AI Use Policy
INTEGRATED acknowledges the rapid advancement of Artificial Intelligence (AI) in academic writing. To maintain research integrity, we establish the following guidelines regarding the use of AI tools in the publication process:
1. Guidelines for Authors
- Assistive AI Tools: The use of AI for basic language polishing, grammar correction, and structural formatting (e.g., Grammarly, spelling checkers) is fully permitted and does not require formal disclosure.
- Generative AI Tools: If AI models (e.g., ChatGPT, Gemini, Claude) are utilized to generate original text, data, code, or images, authors must explicitly disclose this in the manuscript (preferably in the Acknowledgments or Methodology section).
- Verification and Authorship: AI systems cannot be credited as authors or co-authors. Human authors bear full responsibility for the accuracy, originality, and validity of their manuscript. Authors must meticulously verify AI-generated content to prevent factual hallucinations, fabricated citations, and unintentional plagiarism.

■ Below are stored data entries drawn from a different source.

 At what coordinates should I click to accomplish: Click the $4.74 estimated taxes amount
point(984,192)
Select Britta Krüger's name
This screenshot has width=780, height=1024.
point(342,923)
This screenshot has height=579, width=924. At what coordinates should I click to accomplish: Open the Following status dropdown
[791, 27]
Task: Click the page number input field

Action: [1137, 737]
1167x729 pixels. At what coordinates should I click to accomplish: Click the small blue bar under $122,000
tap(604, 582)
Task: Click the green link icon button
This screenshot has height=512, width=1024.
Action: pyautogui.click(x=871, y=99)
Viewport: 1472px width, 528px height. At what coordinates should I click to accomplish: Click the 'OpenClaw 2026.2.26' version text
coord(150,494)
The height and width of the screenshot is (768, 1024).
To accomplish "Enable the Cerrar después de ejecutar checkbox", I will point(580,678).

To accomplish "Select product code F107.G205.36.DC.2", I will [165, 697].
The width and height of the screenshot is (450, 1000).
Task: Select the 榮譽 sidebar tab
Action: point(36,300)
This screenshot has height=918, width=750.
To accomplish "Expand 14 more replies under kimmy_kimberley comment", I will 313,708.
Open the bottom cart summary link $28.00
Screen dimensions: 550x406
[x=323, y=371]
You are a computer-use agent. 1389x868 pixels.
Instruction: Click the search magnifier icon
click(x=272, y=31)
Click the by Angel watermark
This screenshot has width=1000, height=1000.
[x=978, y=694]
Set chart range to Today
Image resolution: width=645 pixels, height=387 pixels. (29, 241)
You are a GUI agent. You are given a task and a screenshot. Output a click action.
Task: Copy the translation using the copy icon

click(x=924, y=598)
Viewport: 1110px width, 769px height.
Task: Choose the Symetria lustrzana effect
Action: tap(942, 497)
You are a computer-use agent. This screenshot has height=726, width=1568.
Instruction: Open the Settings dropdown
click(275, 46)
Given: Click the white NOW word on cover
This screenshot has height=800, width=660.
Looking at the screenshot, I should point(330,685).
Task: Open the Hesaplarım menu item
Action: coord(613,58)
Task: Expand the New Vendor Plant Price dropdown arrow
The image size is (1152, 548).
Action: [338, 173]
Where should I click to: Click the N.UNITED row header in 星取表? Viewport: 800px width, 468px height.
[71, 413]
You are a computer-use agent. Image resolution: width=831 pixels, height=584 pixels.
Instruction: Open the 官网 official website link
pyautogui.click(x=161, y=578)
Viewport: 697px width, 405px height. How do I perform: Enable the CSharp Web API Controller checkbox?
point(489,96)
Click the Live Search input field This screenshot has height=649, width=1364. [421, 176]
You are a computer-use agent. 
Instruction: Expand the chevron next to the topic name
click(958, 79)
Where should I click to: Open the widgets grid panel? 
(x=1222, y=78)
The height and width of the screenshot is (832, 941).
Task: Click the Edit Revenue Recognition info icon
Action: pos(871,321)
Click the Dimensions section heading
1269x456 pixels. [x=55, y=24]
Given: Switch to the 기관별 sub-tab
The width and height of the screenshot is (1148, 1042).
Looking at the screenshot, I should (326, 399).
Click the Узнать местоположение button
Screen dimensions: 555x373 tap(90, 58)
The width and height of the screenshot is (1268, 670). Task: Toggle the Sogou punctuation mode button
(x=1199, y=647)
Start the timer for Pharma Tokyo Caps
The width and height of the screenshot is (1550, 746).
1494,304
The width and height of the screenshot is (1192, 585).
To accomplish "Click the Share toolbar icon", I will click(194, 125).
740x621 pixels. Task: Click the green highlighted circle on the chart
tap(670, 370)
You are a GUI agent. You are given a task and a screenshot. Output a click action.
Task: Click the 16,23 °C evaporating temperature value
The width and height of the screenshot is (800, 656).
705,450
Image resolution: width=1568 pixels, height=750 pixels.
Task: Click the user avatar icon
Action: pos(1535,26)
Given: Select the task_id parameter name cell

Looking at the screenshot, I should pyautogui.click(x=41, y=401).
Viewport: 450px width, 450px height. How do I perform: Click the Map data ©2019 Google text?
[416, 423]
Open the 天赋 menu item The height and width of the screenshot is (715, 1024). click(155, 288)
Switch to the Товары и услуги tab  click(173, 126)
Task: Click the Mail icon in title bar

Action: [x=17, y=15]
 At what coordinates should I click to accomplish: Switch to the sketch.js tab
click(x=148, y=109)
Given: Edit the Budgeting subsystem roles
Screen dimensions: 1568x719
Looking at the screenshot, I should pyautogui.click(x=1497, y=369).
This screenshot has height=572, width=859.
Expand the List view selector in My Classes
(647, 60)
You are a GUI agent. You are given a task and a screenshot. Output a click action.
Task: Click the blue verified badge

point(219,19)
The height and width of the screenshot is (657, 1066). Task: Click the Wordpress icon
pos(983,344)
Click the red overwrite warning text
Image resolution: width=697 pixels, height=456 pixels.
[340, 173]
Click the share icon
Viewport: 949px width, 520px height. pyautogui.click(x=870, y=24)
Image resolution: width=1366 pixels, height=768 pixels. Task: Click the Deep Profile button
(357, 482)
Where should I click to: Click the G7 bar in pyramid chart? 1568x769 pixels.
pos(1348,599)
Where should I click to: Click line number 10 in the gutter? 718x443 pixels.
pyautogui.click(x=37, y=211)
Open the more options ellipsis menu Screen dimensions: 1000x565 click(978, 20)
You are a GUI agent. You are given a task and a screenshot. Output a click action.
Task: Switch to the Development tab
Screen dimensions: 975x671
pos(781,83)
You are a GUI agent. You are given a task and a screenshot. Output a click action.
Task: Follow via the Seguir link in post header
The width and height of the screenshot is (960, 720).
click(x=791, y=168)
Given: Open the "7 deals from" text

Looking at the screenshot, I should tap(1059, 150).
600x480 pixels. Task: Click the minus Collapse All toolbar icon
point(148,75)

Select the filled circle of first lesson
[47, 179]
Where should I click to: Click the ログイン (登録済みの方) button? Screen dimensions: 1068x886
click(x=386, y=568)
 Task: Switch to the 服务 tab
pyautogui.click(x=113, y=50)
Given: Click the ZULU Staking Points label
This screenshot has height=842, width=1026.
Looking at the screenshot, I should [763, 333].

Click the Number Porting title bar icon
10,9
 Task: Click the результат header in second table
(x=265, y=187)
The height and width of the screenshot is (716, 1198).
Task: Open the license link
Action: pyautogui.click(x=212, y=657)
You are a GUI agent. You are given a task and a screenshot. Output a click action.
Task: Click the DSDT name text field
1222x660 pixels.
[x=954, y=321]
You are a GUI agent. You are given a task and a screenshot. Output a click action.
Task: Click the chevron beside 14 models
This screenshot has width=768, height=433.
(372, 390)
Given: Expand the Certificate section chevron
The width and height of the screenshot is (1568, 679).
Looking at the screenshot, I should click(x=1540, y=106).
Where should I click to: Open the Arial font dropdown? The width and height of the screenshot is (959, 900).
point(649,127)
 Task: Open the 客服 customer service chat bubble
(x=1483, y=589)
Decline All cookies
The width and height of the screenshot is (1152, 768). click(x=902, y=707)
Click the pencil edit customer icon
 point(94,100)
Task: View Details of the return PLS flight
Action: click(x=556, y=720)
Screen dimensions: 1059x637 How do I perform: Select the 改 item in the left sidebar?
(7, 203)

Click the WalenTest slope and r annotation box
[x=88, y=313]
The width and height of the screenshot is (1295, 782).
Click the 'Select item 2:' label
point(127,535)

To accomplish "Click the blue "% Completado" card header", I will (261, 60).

2. Guidelines for Reviewers and Editors
- Confidentiality: Peer reviewers and editors are strictly prohibited from uploading unpublished manuscripts into public generative AI platforms to create summaries or evaluation reports. Doing so violates author confidentiality and intellectual property rights.
- Assistive Use: Reviewers may use assistive AI solely to refine the grammar and clarity of their own review reports, provided the core intellectual evaluation is entirely human-driven.
3. Violations and Accountability
Failure to disclose the substantial use of generative AI, or the submission of hallucinated data, will result in immediate rejection. Post-publication discovery of unethical AI use may lead to formal corrections or retraction of the article.